_Extract_.
════

Sabyasachi – Runway Show in Mumbai
Source : Sabyasachi Instagram

But here’s the elephant in the dressing room—should fashion be that imitable? Is it truly for everyone? And how accessible should it be?

Fashion, at its core, belongs to everyone. Style, however, is personal. When a brand creates something with a spirit that is uniquely its own, it isn’t just making a product—it’s igniting a cultural moment. The goal? To create an insatiable desire, a viral frenzy, a consumer stampede—where everyone covets the piece of the season. But how far will you go to get your hands on the item that’s selling out faster than you can say “add to cart”?

For some, it’s a game of AMEX swipes, waitlists, and personal shoppers. For others, it’s months of saving, trading avocado toast for instant noodles, cutting corners just to afford that first piece of couture. And then, there’s the alternative—settling for a copy, a “respectable” imitation, something that mimics the dream until you can afford the real thing. Because in a world obsessed with having fashion, the real question remains—how much does owning it truly cost?

If you’re not willing to sell a kidney for a micro bag, you do the next best thing—settle for the bait fast fashion is selling. From distilled versions of viral runway moments to their own take on the hottest trends, brands like Zara, H&M, Mango, Primark and Steve Madden have turned aspiration into affordable reality. They don’t outright steal; they simply “reinterpret”—just enough to let fashion enthusiasts fill their wardrobes without completely erasing the essence of the original.

Zara: The Art of the Almost-Legal Copy

Source: Zara Instagram

Zara, in particular, has perfected this game. It’s always the first to jump on global trends, cultural moments, and celebrity obsessions—without ever needing a single collaboration with a designer or couture house. Unlike its Inditex sibling H&M, which prefers to play by the rules with couture collabs (from Mugler’s legendary pieces to Sabyasachi’s India-sells-out-in-minutes moment), Zara operates with a different, more uniquely adaptive nature.

The Spanish fast fashion giant has built an empire by distilling high-end runway looks into affordable, mass-market products at lightning speed. Traditional luxury houses spend months perfecting their collections—Zara replicates and delivers trends to stores in two weeks. That efficiency, however, has earned it a reputation as fashion’s most infamous copycat.

════

_Available data_.

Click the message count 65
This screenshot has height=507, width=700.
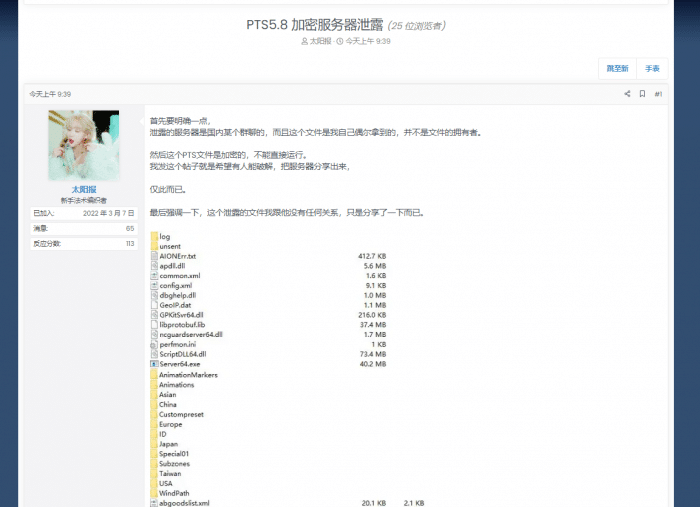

════

_Work order 1_. In the fast fashion piece, rewrite the passage that begins at the words "Zara, in particular, has" and ends after "uniquely adaptive nature.", changing "global trends" to "worldwide trends".
_Work order 2_. According to the fast fashion piece, how long does Zara take to get trends into its stores?
_Work order 3_. Continue the fast fashion piece from its final sentence.

_Answer section 1_.
Zara, in particular, has perfected this game. It’s always the first to jump on worldwide trends, cultural moments, and celebrity obsessions—without ever needing a single collaboration with a designer or couture house. Unlike its Inditex sibling H&M, which prefers to play by the rules with couture collabs (from Mugler’s legendary pieces to Sabyasachi’s India-sells-out-in-minutes moment), Zara operates with a different, more uniquely adaptive nature.

_Answer section 2_. Two weeks.

_Answer section 3_.
The accusations are endless:

  • Balenciaga’s Sock Sneakers – Zara launched a nearly identical version right after Balenciaga’s became a cult classic.

  • Céline’s Minimalism – Phoebe Philo’s structured coats and handbags found suspiciously familiar counterparts in Zara’s aisles.

  • Bottega Veneta’s Quilted Sandals – The high-fashion woven leather trend was quickly reimagined for Zara shoppers.

  • Indie Designer Scandals – Small designers like Tuesday Bassen have publicly accused Zara of copying their artwork without credit.

And yet, despite the uproar—nothing truly happens. Zara faces outrage, Twitter threads go viral, designers call it out… and then? The cycle repeats.

Why Zara Always Gets Away With It

Here’s the hard truth—fashion design, unlike logos or original artwork, is not easily protected under intellectual property law. A brand may own a design in spirit, but unless it has a design patent, trademark, or copyright, Zara (or any other fast fashion giant) can make minor tweaks and sidestep legal repercussions.

Take Christian Louboutin vs. Yves Saint Laurent (2011) as a case in point. Louboutin sued YSL for making red-soled shoes, arguing that it infringed on Louboutin’s trademark. The court ruled that Louboutin’s signature red sole was only protected when the shoe’s upper was a contrasting color—meaning YSL could continue selling all-red versions. The case proved that fashion elements can be trademarked, but only under specific conditions. A red sole? Maybe. An entire silhouette? That’s where the law gets blurry.

Even when lawsuits are successful, enforcement remains a challenge. Alexander McQueen, Balenciaga, and Bottega Veneta vs. Steve Madden (2010s–2020s) is another example. Steve Madden has repeatedly been sued for copying high-end footwear, from McQueen’s iconic “Armadillo” shoes to Balenciaga’s “Triple S” sneakers. The cases often rely on design patents, which only protect ornamental aspects for a limited time—allowing brands like Madden (and by extension, Zara) to tweak details just enough to escape legal consequences.

When Copies Cross the Line

Sometimes, imitation goes beyond silhouettes and into protected territory—like prints and signature patterns. Take Burberry vs. Target (2018). Burberry sued Target for selling scarves featuring an unmistakably familiar checkered pattern. Unlike design elements, patterns can be trademarked, allowing Burberry to take legal action. Even then, knockoffs persist because brands find loopholes—change a shade, tweak a stripe, make it just different enough.

The Uncomfortable Truth: Fashion’s Imitation Economy

As long as fashion exists, and the bar for making it “accessible” remains high, imitation will continue to fuel the industry—luxury and fast fashion alike. High fashion houses once thrived on exclusivity, crafting pieces that sparked FOMO and ignited cultural hysteria. But when prices reach kidney-selling levels, fast fashion steps in, offering the same coveted looks at a fraction of the cost. Whether it’s an almost-identical dupe or a cleverly spun “reinterpretation,” the allure of the original is no longer out of reach.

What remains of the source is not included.